**Required action 1**
Rewrite the paragraph of the league table text below that begins "There is also scepticism about the official data" as a short list that keeps its main facts.
**Required action 2**
Write the next part of the text on school league tables below, picking up after its final sentence.

**Text**
Monday 29 April 2013

Why we need a pupil premium league table

Bated breath isn't quite the right description, but I am patiently waiting for the government's official response to the so-called Boyle Review, the independent review I led into barriers to choice in public services.

More on that later (I hope).

But one of the areas I looked at in the review, and returned to in my new book Broke, is the difficulties parents have getting the information they want from school league tables.

The problem with league tables and targets is that they tell you a great deal about how institutions conform to what the government wants, and not much about the things that might interest you - in this case, bullying, atmosphere, creativity, friendliness.

There is also scepticism about the official data in education, both among parents and professionals.  People can see, from their own experience, that league tables can be manipulated by schools – to the extent that schools higher in the league tables may be there partly because they have taught too closely to the tests, perhaps at the expense of a more rounded education.

There is also a difficulty about pupil premium pupils, because the efforts each school makes to help them improve gets lost in their overall league table position.  And it was this that I focused on, and news a few days ago shows that Lib Dem education minister David Laws is also thinking along these lines.  I don't know if this is because of my report, and don't really mind: I'm glad he is.

**Material provided**
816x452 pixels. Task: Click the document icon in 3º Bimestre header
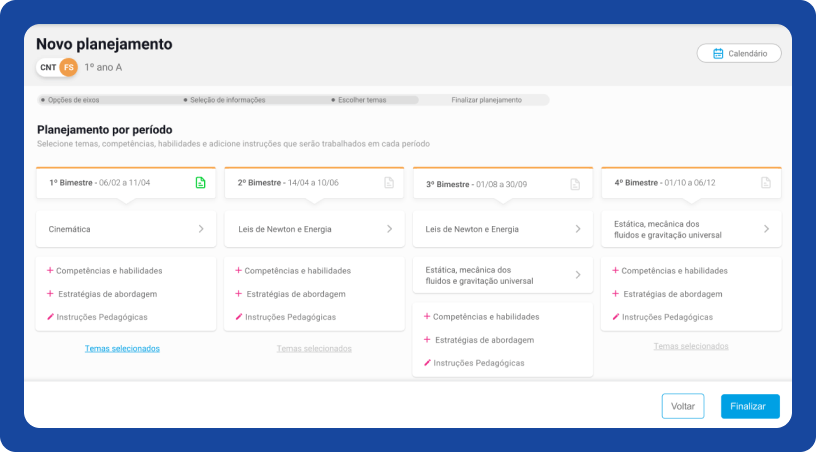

**Expected answer 1**
- Both parents and professionals are sceptical about official education data.
- From their own experience, people can see that schools can manipulate league tables.
- Schools higher in the tables may be there partly because they have taught too closely to the tests, perhaps at the expense of a more rounded education.

**Expected answer 2**
The pupil premium is a Lib Dem idea and it is supposed to work in two ways - by providing extra money which schools can spend on the pupils who need it most, and by encouraging good schools to take on more pupil premium (free school meal) pupils.

The practical problem with the second of these is that league tables get in the way.  Schools are now able to change their admissions policies to include more free school meal pupils, but have no real incentive apart from the value of the pupil premium to compensate them for the extra cost - and the danger to their league table positions. 

The pupil premium may provide some of that extra power to disadvantaged applicants; equally it may encourage the poorer performing schools to expand faster, given that they have more free school meal pupils.  They get the bulk of the resources.

So there is a danger of a gulf opening up between successful, smaller schools and the increasingly large-scale institutions that cater for the rest of the population, which can give that much less individual attention.  The true believers in competition believe that the good schools must expand, but the truth is that there are so many constrains on this that it would be silly to rely on it happening.

My answer is that there needs to be a league table specifically to show the performance of pupil premium pupils.  To make this visible, you have to challenge the false 'bottom line' given by the existing league tables.  Otherwise the position on the old league tables is an extremely powerful counter-pressure on schools not to risk varying the social balance of their intake. 

Now, I've no idea whether this is what led David Laws to the rather shocking discovery that he made, but it is fascinating nonetheless.

There is a 25 percentage point gap between the achievements of pupil premium pupils and the rest.  There may be socio-economic reasons for this, though I doubt it.  But what is absolutely indefensible is that the gap is often wider in the wealthier areas than it is in the poorer areas.  Buckinghamshire, Wiltshire, Surrey, Hampshire all have much wider gaps.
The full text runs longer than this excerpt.